Submitted by Anonyme (non vérifié)A partir du moment où Rousseau théorise le contrat social, il doit s'éloigner de la question du « bon sauvage » pour aller dans le sens d'un déisme revendiqué, afin de justifier l'ordre du monde comme étant « statique. »
C'est cela qui amènera le culte de « l'être suprême » durant la révolution française. Il s'agissait alors ni plus ni moins que d'instaurer une religion bourgeoise d'un genre nouveau par rapport au protestantisme.
Voici déjà comment Rousseau établit la base sociale :
« Il faut se ressouvenir ici que le fondement du pacte social est la propriété, et sa première condition, que chacun soit maintenu dans la paisible jouissance de ce qui lui appartient.
Il est vrai que par le même traité chacun s'oblige, au moins tacitement, à se cotiser dans les besoins publics; mais cet engagement ne pouvant nuire à la foi fondamentale, et supposant l'évidence du besoin reconnue par les contribuables, on voit que pour être légitime, cette cotisation doit être volontaire, non d'une volonté particulière, comme s'il était nécessaire d'avoir le consentement de chaque citoyen, et qu'il ne dût fournir que ce qu'il lui plaît, ce qui serait directement contre l'esprit de la confédération, mais d'une volonté générale, à la pluralité des voix, et sur un tarif proportionnel qui ne laisse rien d'arbitraire à l'imposition. » (Discours sur l’économie politique)

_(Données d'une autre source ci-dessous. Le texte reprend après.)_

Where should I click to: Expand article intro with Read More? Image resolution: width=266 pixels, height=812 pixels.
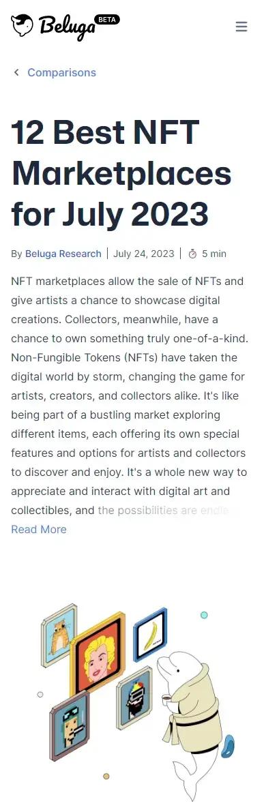(x=39, y=529)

Rousseau est conscient que le consentement général pose problème avec une société fondée sur l'individualisme...
Voici, comment il pose même le problème ouvertement :
« Pour découvrir les meilleures règles de société qui conviennent aux nations, il faudrait une intelligence supérieure qui vît toutes les passions des hommes et qui n’en éprouvât aucune ; qui n’eût aucun rapport avec notre nature, et qui la connût à fond ; dont le bonheur fût indépendant de nous et qui pourtant voulût bien s’occuper du nôtre ; enfin, qui, dans le progrès des temps se ménageant une gloire éloignée, pût travailler dans un siècle et jouir dans un autre. Il faudrait des dieux pour donner des lois aux hommes. » (Du contrat social)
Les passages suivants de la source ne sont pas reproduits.